Directions for this task - Find the lines below in which the string "computer" occurs. Copy each one.

——————————

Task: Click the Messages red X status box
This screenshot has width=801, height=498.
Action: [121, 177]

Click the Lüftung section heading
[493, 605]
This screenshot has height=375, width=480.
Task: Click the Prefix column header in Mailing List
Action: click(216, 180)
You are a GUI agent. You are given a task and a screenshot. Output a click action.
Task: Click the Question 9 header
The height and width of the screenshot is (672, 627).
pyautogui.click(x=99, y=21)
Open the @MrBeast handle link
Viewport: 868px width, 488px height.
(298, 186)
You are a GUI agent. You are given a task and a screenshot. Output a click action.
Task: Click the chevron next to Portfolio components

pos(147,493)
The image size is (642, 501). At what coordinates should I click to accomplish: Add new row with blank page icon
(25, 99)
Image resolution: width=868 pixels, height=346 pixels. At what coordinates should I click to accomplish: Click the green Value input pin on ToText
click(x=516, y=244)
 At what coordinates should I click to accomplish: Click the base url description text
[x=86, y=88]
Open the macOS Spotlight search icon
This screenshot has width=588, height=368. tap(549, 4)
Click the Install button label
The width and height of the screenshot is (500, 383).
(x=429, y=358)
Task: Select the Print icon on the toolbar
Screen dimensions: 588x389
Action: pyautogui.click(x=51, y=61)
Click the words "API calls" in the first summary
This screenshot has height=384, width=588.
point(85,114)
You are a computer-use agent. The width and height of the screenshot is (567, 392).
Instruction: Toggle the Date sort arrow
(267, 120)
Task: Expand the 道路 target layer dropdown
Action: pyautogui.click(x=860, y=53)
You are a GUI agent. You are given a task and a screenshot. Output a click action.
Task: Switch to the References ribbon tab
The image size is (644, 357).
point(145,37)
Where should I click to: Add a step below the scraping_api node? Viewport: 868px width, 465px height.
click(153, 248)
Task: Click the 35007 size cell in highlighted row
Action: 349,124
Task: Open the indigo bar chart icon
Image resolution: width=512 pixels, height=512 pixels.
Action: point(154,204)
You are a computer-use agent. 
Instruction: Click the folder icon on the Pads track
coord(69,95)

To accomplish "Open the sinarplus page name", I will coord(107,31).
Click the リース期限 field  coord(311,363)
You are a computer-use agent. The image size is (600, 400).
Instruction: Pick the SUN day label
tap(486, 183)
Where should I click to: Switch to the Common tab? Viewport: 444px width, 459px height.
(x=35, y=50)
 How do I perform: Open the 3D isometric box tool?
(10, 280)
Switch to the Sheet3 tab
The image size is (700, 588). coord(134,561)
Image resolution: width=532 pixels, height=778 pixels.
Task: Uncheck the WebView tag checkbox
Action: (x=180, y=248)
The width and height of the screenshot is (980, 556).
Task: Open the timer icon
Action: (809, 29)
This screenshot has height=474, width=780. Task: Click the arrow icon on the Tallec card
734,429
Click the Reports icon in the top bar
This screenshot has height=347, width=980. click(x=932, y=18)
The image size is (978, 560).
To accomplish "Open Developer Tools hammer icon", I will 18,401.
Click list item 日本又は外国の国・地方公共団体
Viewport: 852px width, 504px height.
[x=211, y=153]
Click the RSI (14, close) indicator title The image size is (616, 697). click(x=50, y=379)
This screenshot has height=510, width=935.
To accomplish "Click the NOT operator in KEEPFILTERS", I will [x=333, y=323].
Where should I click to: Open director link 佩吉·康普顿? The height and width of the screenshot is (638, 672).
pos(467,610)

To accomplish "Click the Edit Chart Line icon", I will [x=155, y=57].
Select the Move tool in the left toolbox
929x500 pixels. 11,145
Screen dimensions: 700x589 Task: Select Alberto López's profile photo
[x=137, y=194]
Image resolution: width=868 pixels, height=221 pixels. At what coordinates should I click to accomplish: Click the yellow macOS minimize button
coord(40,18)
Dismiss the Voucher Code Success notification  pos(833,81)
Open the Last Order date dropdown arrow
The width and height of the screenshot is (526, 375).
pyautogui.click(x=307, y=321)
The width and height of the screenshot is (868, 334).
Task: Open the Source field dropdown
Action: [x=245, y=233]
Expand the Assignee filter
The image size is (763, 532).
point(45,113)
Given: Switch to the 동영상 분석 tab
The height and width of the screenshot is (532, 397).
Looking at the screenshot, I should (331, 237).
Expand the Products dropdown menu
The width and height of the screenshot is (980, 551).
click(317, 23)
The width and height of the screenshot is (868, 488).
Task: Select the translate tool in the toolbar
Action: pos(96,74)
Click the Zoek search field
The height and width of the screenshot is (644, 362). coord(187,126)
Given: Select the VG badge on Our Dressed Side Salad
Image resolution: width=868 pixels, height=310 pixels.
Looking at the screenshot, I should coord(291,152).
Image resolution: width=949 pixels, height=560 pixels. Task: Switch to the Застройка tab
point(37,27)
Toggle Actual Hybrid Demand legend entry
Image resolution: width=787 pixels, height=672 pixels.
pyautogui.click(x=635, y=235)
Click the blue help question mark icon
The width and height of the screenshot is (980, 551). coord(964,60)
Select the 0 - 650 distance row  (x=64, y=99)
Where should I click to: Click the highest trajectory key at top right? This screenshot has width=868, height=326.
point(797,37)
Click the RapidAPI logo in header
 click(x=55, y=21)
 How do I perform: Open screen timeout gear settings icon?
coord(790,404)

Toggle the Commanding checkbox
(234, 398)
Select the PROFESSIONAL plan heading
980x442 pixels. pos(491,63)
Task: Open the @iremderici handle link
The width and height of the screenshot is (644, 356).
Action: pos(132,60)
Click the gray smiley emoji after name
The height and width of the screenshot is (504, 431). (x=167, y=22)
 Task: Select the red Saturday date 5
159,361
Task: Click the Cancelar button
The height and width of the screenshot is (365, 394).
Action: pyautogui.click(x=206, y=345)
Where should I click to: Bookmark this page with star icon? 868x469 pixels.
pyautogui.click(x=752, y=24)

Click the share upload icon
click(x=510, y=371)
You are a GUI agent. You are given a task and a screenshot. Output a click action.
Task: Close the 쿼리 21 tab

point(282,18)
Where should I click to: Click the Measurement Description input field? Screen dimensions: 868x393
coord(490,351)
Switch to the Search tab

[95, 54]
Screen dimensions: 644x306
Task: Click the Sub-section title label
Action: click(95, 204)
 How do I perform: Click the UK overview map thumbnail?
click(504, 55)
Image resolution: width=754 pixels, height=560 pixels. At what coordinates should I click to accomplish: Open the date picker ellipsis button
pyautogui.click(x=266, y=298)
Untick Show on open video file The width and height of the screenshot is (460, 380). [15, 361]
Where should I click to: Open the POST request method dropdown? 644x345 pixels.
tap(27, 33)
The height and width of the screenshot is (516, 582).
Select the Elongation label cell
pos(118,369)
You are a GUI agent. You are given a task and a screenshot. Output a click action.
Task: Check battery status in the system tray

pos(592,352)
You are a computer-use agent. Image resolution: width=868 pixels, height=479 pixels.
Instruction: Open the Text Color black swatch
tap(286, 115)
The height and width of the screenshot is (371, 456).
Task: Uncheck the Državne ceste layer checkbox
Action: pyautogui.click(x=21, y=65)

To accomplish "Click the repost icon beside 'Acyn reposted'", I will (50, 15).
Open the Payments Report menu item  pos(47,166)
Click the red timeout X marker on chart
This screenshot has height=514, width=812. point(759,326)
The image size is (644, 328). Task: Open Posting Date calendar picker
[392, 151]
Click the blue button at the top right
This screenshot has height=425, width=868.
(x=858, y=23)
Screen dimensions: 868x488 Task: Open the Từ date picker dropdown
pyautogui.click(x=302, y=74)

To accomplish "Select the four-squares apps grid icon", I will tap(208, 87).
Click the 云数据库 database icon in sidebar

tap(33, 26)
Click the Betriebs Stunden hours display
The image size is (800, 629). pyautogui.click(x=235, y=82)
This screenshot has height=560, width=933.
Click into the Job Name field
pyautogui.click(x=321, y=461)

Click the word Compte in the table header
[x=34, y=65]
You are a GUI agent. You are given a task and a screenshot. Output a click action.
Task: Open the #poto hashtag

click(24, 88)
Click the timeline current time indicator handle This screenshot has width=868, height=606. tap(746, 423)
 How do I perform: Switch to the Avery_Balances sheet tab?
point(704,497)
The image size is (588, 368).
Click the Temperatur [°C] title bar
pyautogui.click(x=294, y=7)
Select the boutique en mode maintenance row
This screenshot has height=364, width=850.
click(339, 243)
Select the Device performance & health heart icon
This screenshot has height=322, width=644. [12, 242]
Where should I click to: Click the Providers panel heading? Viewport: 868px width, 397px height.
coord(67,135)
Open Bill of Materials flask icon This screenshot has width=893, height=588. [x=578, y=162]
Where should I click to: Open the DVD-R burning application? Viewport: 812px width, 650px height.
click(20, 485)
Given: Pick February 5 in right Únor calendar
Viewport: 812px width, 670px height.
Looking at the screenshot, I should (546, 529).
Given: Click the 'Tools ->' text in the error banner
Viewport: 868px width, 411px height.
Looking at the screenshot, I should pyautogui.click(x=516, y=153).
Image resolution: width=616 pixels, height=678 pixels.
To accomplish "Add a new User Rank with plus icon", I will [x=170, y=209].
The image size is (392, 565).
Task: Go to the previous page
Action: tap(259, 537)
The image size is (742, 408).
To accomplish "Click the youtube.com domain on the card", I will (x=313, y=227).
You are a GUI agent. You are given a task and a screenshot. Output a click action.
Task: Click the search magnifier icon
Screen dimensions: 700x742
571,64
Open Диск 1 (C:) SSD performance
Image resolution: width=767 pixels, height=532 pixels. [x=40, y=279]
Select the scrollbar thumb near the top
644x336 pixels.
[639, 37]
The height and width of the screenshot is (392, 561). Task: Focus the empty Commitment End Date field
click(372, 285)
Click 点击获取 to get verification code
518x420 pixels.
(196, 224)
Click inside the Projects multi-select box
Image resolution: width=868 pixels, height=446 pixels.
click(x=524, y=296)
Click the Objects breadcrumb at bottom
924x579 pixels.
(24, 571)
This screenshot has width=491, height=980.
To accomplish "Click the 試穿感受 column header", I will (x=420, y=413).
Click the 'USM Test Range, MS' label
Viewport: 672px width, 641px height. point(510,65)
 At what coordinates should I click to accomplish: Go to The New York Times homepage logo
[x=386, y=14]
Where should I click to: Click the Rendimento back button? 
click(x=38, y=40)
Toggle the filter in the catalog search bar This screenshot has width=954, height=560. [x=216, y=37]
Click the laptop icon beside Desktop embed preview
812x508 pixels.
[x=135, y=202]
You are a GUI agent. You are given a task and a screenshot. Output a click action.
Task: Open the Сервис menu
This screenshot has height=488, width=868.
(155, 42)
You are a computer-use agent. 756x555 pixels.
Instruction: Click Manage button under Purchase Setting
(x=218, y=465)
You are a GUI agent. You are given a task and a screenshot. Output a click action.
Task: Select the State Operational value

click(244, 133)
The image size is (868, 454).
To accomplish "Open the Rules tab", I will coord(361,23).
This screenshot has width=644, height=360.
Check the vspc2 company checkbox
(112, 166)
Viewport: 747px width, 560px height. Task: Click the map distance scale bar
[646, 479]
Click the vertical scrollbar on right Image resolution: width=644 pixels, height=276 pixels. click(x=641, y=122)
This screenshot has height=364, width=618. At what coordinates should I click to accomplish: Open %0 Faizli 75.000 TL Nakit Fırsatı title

——————————

Output below -
You are a computer-use agent. The width and height of the screenshot is (567, 392).
You are a computer-use agent. 
You are a computer-use agent. The image size is (600, 400).
You are a computer-use agent. Image resolution: width=868 pixels, height=479 pixels.
You are a computer-use agent. 756x555 pixels.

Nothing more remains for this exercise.